Its less likely to be the toilet than anywhere else -most likely a sink or shower in an unused room.


----------



## Simey (Dec 4, 2012)

twowheelsgood said:


> Make sure you pour water down every hole (toilet, sink, bidet, shower etc) every week to keep the U-bends topped up with water. Its the presence of water in the u-bends that act as a stopper to smells coming out of the main sewerage system. With so many properties being partially occupied and it being very hot, or at least dehumidified, the water dries up very quickly providing a direct route for smells to come through.
> 
> Its less likely to be the toilet than anywhere else -most likely a sink or shower in an unused room.


This.

I had this issue all last winter. I tried everything including pouring water down drains. The problem I had is that there is apparently one that can't be accessed except by crawling into the crawl space. It went away as soon as it was warm enough to run the AC continually. I expect it will be back in the winter. 

I have hear this is very common. Typical Dubai combination or poor design and implementation I expect. Good luck OP.


----------



## xxxxxxxxxxxxxxxxxStewartC (Mar 3, 2012)

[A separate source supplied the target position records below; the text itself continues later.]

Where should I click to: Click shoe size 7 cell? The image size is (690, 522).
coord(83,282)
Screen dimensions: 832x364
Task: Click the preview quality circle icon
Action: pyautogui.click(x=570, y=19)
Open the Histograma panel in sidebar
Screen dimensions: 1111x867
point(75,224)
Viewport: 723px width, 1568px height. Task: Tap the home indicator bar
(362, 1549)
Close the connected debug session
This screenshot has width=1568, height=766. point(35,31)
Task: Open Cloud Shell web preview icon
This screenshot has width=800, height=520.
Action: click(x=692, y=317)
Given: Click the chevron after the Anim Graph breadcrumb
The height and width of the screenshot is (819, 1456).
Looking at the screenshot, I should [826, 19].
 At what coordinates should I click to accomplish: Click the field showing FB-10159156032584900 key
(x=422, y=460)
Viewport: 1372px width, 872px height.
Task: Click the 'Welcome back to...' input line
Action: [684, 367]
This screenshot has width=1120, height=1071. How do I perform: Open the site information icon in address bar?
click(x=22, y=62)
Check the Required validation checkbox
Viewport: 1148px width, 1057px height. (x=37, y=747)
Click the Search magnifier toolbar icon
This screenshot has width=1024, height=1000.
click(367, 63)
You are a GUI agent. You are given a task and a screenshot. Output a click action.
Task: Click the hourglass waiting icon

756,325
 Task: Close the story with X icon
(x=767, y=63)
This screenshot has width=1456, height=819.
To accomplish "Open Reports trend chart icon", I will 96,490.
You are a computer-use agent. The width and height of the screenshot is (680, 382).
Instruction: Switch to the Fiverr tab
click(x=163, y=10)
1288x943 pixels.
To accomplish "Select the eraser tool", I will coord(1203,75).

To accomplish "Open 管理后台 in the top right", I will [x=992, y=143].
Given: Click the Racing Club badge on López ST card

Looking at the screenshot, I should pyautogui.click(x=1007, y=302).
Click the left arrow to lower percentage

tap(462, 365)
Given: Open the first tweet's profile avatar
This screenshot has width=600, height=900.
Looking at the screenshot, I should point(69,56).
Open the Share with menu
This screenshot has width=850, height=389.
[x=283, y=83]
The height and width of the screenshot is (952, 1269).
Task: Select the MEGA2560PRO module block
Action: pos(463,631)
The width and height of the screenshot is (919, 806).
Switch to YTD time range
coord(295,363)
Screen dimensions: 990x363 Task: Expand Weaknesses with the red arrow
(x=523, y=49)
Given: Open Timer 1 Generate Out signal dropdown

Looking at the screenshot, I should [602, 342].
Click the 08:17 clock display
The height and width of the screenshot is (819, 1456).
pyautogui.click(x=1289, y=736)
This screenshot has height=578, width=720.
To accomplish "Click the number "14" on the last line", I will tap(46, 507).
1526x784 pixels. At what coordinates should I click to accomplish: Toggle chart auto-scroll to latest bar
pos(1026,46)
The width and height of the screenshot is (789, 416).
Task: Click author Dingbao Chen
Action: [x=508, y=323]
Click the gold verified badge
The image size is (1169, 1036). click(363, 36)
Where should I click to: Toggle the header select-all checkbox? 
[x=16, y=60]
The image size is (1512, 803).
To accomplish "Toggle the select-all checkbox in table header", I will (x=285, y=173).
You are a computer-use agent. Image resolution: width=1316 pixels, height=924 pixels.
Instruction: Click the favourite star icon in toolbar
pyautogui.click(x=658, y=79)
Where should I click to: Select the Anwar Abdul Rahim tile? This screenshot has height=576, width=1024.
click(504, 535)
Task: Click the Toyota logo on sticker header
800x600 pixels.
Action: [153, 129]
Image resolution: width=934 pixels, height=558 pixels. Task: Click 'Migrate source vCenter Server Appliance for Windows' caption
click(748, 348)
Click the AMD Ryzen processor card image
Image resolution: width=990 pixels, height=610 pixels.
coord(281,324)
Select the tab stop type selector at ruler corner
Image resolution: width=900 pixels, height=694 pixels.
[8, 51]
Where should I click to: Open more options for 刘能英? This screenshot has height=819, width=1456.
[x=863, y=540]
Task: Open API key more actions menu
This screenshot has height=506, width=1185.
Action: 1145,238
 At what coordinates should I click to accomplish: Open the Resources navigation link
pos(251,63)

Pouring lots of that powerful drain clearing stuff down the drainholes can help but regular water down all of the baths and sinks is important.


----------



## BrgrGuy (Aug 16, 2014)

twowheelsgood said:


> Make sure you pour water down every hole (toilet, sink, bidet, shower etc) every week to keep the U-bends topped up with water. Its the presence of water in the u-bends that act as a stopper to smells coming out of the main sewerage system. With so many properties being partially occupied and it being very hot, or at least dehumidified, the water dries up very quickly providing a direct route for smells to come through.
> 
> Its less likely to be the toilet than anywhere else -most likely a sink or shower in an unused room.


Will this eliminate the tiny flies as well?


----------



## pamela0810 (Apr 5, 2010)

When was the last time you cleaned your air conditioning unit? The smell is most likely coming from the A/C.
Have all the drains, vents and pans deep cleaned and you should be fine.


----------



## JayDeliwala (Jun 25, 2015)

Desertrose70 said:


> I have a bad smell in my apartment. A light sewage smell. Any suggestion what the cause could be?


Hey sorry to bump but do you still have this issue? Is it coming from the bathroom floor drains?


----------